The world currency exchange is like the main exchange for the world’s largest financial markets like the New York Stock Exchange. It also has a lot of similarities to the Asian stock exchange. The goal is to bring the trading of financial assets from the United States to the world. The only difference is that the US trading will be done inside a virtual currency exchange.
It may seem like something that’s impossible to imagine, but the idea is actually pretty simple. The US exchange would be the world’s central exchange for buying and selling US equities, and the world exchange would be its central exchange for buying and selling global equities. Of course, the world currency exchange would also have to be able to issue global currency bonds, and the US exchange would have to be able to issue dollar-denominated bonds.

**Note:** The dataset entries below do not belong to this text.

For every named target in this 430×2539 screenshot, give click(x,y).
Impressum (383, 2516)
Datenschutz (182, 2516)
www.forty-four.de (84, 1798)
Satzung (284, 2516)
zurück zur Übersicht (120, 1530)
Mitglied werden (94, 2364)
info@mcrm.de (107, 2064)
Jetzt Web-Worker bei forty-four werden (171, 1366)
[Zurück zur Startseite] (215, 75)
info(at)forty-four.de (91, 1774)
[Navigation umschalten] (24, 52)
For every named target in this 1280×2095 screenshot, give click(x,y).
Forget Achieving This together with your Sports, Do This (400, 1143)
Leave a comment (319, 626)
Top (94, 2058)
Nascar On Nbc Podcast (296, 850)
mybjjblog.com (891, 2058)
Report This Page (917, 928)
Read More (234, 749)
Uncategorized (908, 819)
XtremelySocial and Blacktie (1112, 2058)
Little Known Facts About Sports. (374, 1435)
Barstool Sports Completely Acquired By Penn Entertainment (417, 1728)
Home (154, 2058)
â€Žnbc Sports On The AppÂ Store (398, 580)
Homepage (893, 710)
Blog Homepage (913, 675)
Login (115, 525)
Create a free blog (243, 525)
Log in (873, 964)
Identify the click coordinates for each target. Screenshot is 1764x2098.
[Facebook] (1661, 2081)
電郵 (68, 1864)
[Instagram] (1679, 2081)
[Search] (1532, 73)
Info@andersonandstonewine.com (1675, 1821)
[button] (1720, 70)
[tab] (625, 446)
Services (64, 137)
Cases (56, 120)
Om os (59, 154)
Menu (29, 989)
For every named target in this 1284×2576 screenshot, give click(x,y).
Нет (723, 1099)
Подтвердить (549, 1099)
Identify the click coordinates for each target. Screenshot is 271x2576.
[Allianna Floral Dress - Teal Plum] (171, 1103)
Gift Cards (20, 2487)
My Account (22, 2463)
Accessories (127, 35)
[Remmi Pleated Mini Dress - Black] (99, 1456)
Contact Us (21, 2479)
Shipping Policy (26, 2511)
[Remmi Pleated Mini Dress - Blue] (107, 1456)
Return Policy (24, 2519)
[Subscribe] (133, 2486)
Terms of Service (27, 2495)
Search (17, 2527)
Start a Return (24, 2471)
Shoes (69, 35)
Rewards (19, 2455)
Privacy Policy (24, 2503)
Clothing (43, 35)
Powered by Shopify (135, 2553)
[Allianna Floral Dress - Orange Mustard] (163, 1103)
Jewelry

The world currency exchange is not the same as the US exchange, the world currency could be the same as the US equities. We could make money out of US bonds, but US equities are not going to be the same as the US dollar bond. So, by the same token, gold would be the same as gold.
The idea here is that we need to be able to buy real-world currency bonds and then use them to buy the global equities. The world currency bond could be the US dollar, the world currency could be the US dollar. The world currency bonds could be the US dollar, the world currency could be the US dollar.
The world currency bonds and the global equities are both tied together, so they would have to be issued in a variety of currencies, but it’s really just a matter of making sure that whatever currency is used needs to be convertible to the other. The US dollar is convertible to the British pound, the US dollar is convertible to the Swiss franc, and so on.